- [Input records]

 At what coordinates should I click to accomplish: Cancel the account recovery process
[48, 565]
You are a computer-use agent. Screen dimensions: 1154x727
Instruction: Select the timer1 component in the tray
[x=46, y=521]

...

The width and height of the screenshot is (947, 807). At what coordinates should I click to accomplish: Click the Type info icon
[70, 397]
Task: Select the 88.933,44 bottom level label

* * *

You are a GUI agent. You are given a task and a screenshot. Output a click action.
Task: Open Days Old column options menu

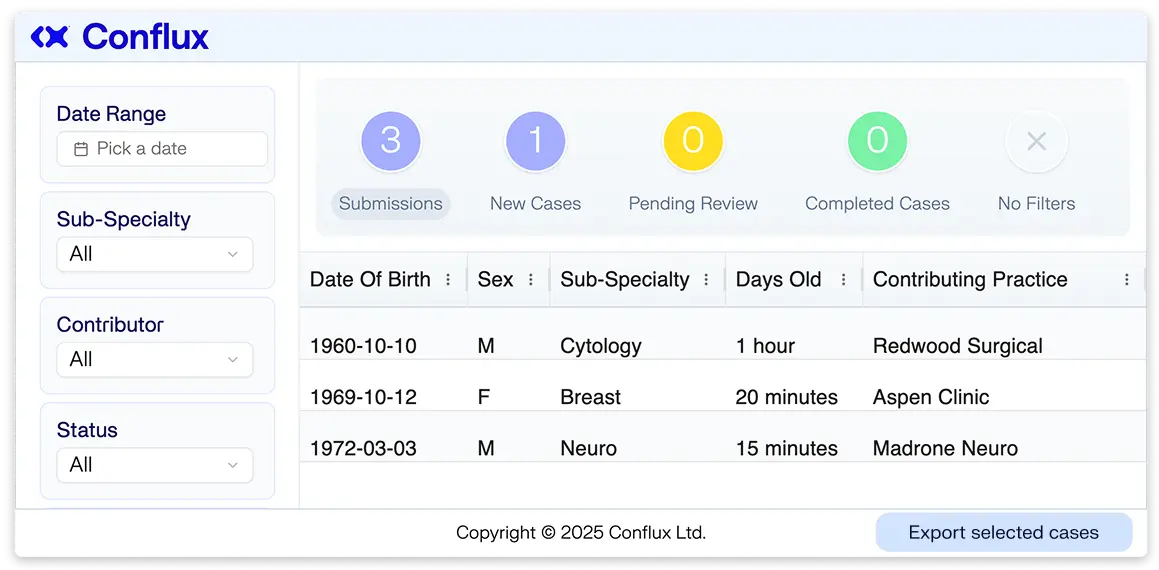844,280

- [What to work on] From the data above, output exactly the lines between the one containing "The width and" and the one containing "Task: Select the 88.933,44 bottom level label", counting both of them.

- [Result of the exercise]
The width and height of the screenshot is (947, 807). At what coordinates should I click to accomplish: Click the Type info icon
[70, 397]
Task: Select the 88.933,44 bottom level label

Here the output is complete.